“Smoke’s been hanging over town for days now. You’ve noticed it: like something from a bad cigar.”

Ransom didn’t move. “And like a bad cigar, it’ll eventually smoke itself out,” he said. “No need to concern yourself with it unless you’re the fellow who paid a dollar for it and was expecting a Cuban.”

The deputy reached into his pocket and produced a coin, which he dropped on the table. At once, Ransom sat up, pulling his worn boots off the saloon table. He bit the piece and slipped it into an interior pocket.

“I’ve seen this thing every now and then on the trail,” he said. “Most likely a forest fire up in the hills kindled by lightning. Probably no threat, but I’d cut a fire-break along the windward side of town if I was really scared. A posse of men with good backs and good axes can do it in a day or two. Any woodsman worth his salt can show you how it’s done, and you’ve likely got more than a few kicking around.”

Deputy Gautreaux nodded. “I thought that’s what you’d say. But I’m not in the business of hunches and likelihoods, Mr. Ransom. I deal in facts, as does the Sheriff.”

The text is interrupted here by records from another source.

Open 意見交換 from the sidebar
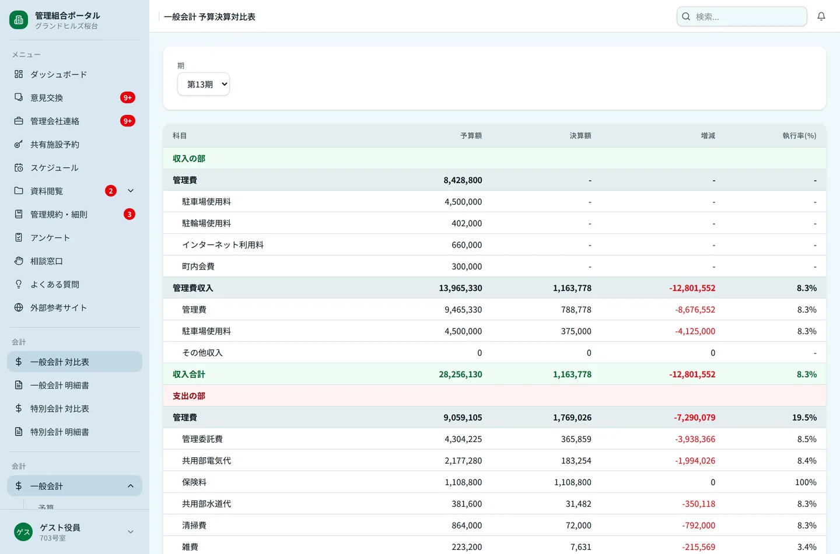The image size is (840, 554). [75, 97]
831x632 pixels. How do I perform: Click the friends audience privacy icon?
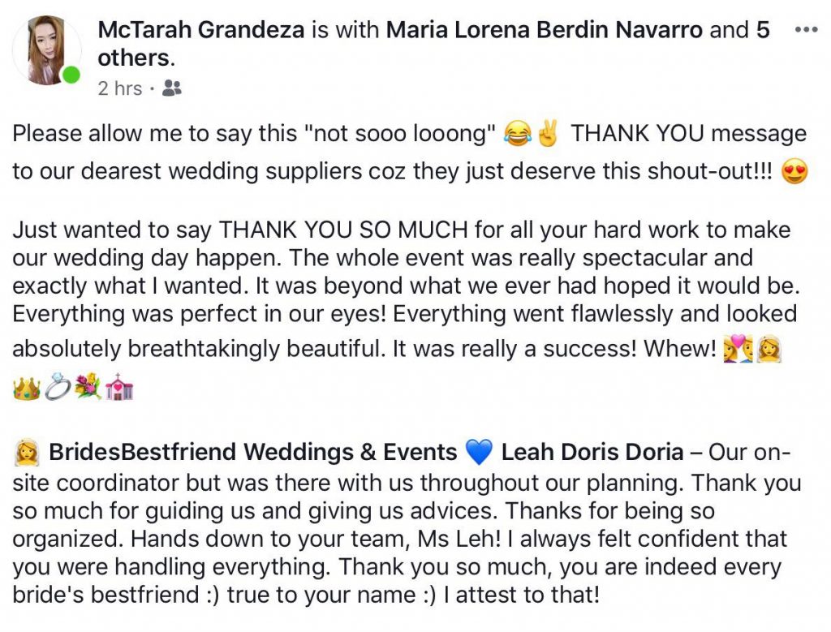coord(172,88)
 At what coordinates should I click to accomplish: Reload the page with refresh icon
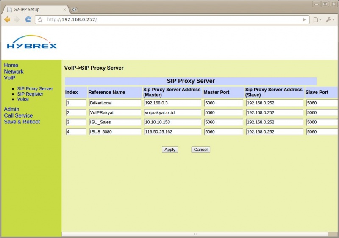pos(28,19)
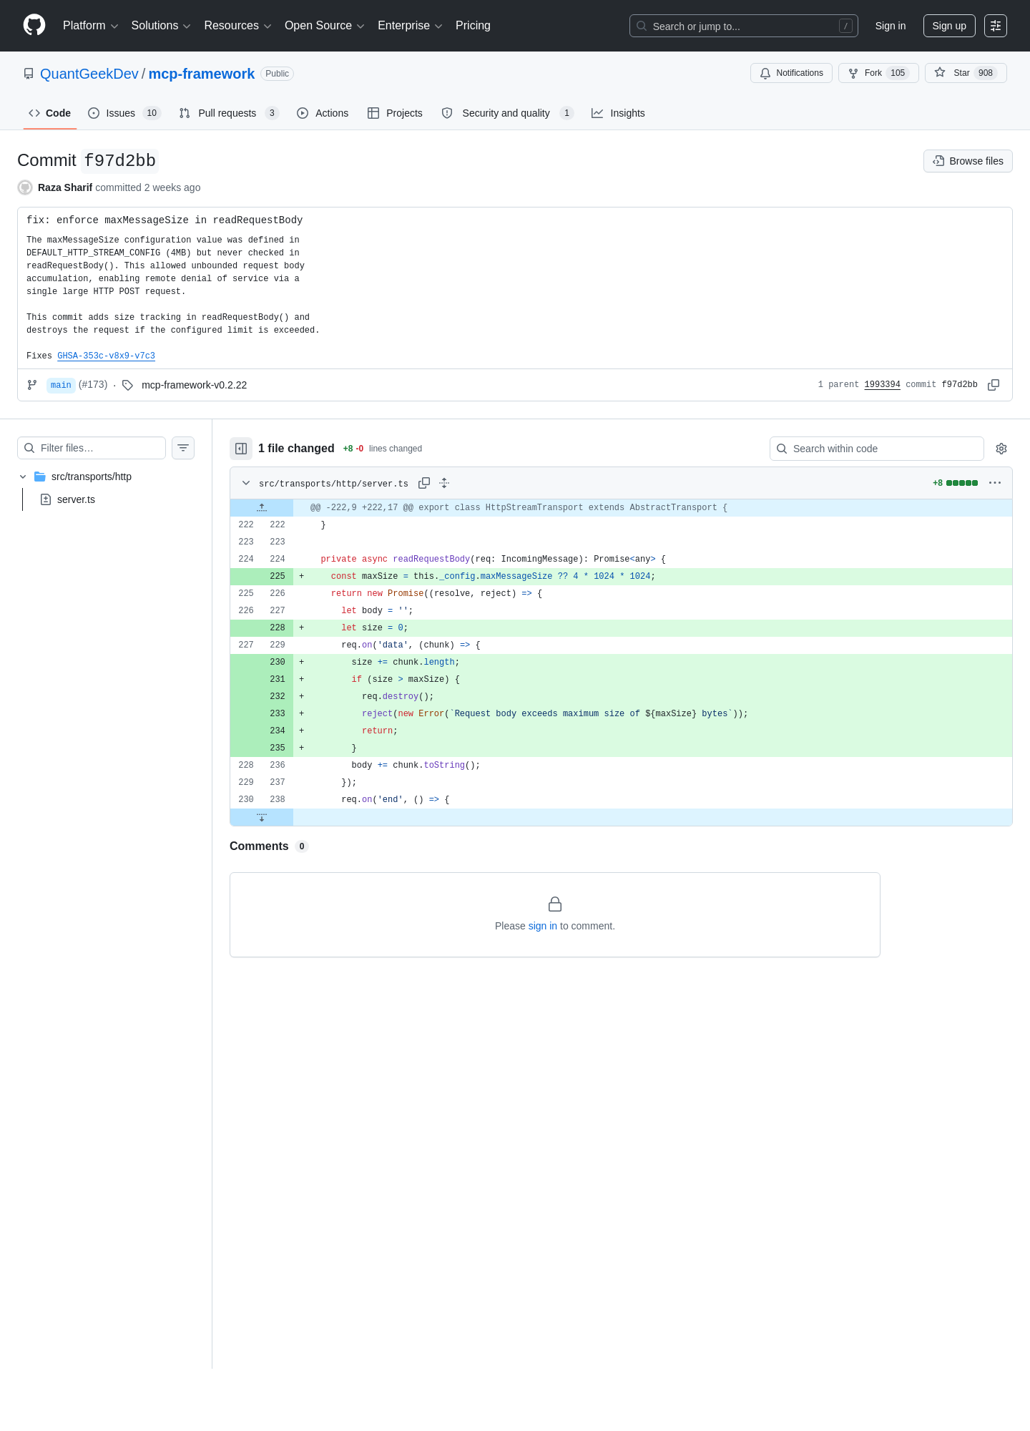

“Then you must not deal very much,” Ransom said, resuming his former posture with a yawn. “Out here, it’s more happenstance and hearsay than anything, with the Devil as likely to be blamed for something as a mean son-of-a-bitch with a shooting iron.”

“I’m not some rarified dandy from back east who came out here to play at being a shootist, Mr. Ransom,” said Gautreaux. “I know a forest fire, and I know the wind, and this smoke is too thick and too long in tarrying to be the usual sort of conflagration. You know these parts, and you’re the man the Sheriff wants to sniff out the trouble.”

“Well that’s a mighty fine vote of confidence from a man who didn’t care to tell me so himself,” Ransom sniffed. “If it’s all the same to you, Deputy, I’ll stick to my own business.”

A bag landed on the table, the burlap distorted by coins within. “From the municipal coffers,” said Gautreaux. “Half now and half later to lead a scouting party up into the hills for more information.”

Ransom had the bag opened and the coins spilled blindingly fast. “Now you’ve gone and made it my business, haven’t you?”

“The Sherriff has, not me,” said Gautreaux. “If it were up to me, it would be me and my men going up there. A snake’s always safer in the dust behind you than in your saddlebag.”